On trouve plusieurs exemples, dans la politique canadienne, qui démontrent à quel point le discours sur l’opposition entre individualisme et collectivisme tend à être problématique. Avant d’évoquer certains des exemples avec lesquels nous sommes plus familiers, tels que les visées culturelles offertes dans la Charte et la controverse au sujet de sièges réservés aux cultures à la Chambre des communes, permettez-moi d’en mentionner un qui est probablement moins connu. Cet exemple est tiré de la vie politique dans le Grand Nord canadien, perçu comme étant en état de crise perpétuelle, en partie parce que la population des Territoires du Nord-Ouest, et ce, plus particulièrement avant la création du Nunavut, est majoritairement autochtone, alors que les institutions politiques sont façonnées par les traditions parlementaires « sudistes, libérales et individualistes, du Canada ». Selon les analystes de la politique du Grand Nord, les institutions et les pratiques politiques des Territoires du Nord-Ouest reflètent des valeurs individualistes qui sont en conflit avec le collectivisme des peuples autochtones du Grand Nord. Il en est ainsi parce que le gouvernement parlementaire est fondé sur la représentation des individus, et non sur celle des groupes, et parce que la formule majoritaire du processus décisionnel n'offre aucune disposition pour les intérêts collectifs.
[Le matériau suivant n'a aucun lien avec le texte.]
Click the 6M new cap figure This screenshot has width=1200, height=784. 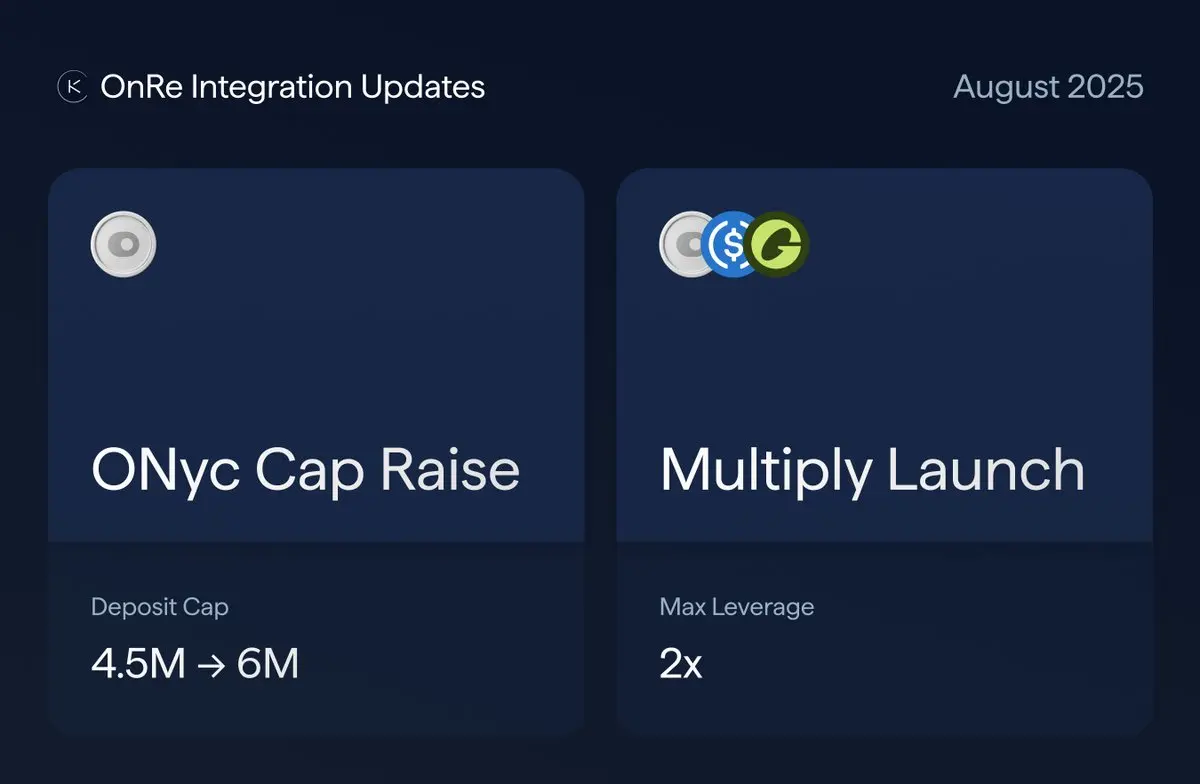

Historiquement, le modèle parlementaire n’est pas, en fait, un bon exemple d’individualisme à l’œuvre. Ses traditions prennent racine dans les valeurs collectivistes du féodalisme et, avec la disparition de ce dernier, cette institution n’a pas été réformée selon des bases entièrement individualistes. Les membres de la Chambre des communes étaient tous des propriétaires mâles, ils venaient tous du même milieu culturel et, jusqu’en 1828, en Grande-Bretagne, chacun devait être membre de la même religion d’état (ce qui était aussi un préalable pour être citoyen à part entière). Même si ces critères d’admission ont disparu de nos jours, l’institution elle-même a, de toute évidence, été façonnée par cette histoire. Le Sénat et la Chambre des communes souffrent d’une sous-représentation des femmes et de membres de cultures non européennes, et les deux institutions ont été accusées d’ignorer les intérêts de ces deux groupes. Appartenir à tout le moins à la classe moyenne semble être une condition pour être élu au parlement – en fait, une somme symbolique est encore exigée de la part des individus qui siègent au Sénat canadien.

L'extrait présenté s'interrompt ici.